NLRB issues rule to radically change union organizing

On August 25, 2023, the National Labor Relations Board (NLRB) put forth a change to the law of union organizing not seen in our lifetimes. It paves the way for workers to organize without formal elections.

“It changes the landscape for employers when it comes to remaining union free,” said Daniel Barker, Attorney with Jackson Lewis and ABC of Wisconsin Labor Counsel.

The decision effectively adopted the principles of card check and it changes the way employers must respond to card checks.
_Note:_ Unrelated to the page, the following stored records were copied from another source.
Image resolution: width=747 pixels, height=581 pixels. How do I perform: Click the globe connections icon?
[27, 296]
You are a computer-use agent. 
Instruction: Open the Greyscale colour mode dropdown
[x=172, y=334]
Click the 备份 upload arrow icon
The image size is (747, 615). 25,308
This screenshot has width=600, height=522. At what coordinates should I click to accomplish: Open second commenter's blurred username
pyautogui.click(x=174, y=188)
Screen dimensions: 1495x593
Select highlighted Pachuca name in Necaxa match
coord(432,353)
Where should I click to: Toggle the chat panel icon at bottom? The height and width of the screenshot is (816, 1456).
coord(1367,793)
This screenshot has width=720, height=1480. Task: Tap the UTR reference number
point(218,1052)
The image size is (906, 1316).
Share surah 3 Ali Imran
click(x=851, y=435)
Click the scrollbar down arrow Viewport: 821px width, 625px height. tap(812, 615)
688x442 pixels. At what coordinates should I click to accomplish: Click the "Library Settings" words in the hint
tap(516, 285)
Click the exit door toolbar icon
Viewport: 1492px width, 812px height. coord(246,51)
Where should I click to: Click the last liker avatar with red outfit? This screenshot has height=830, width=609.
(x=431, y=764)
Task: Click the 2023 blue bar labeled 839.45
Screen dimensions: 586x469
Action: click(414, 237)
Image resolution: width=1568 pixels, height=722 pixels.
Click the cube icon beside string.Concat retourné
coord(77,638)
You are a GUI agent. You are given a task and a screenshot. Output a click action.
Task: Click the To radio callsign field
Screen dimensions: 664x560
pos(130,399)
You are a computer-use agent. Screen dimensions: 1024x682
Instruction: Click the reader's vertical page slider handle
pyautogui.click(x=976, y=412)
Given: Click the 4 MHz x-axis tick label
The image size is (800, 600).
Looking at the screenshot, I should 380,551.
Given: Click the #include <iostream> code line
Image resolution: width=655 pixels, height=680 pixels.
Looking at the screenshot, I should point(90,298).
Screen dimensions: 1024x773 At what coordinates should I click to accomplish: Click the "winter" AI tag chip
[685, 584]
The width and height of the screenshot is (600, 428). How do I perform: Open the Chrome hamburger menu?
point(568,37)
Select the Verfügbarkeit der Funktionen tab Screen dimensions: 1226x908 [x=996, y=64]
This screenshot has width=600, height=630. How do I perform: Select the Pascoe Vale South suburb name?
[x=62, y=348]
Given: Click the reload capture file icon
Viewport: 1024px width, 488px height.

In general, before August 26, 2023, employers would not be required to bargain with a union unless the union petitioned for and won a secret ballot election among a unit of employees.  Each side had a fair chance to have their voice heard before the employees voted in secret.  If either side broke the NLRB’s campaigning rules, the NLRB would simply order a new vote.

Now, a union can request recognition on the basis that a majority of employees in a bargaining unit supported the union — which can be done electronically — and the employer must then either recognize and bargain with the union, or promptly file a petition seeking an election. It essentially allows card check for union elections.

If the employer does not file a legal petition for an election within 14 days after a recognition demand, the game is over and the union wins.  There is election is needed and the NLRB would order the employer to bargain. If the employer does manage to get an election, then any unfair labor practice will also mean game over.

“It’s like sudden death overtime. No reruns. No do-overs,” said Barker. “The worst part is that something as simple as an overly broad confidentiality policy in an employee handbook may be enough trigger a bargaining order.”

It changes the landscape for employers when it comes to remaining union free.

The decision came one day after the NLRB announced a final rule reviving Obama-era regulations designed to speed up the union election process, another advantage to unions.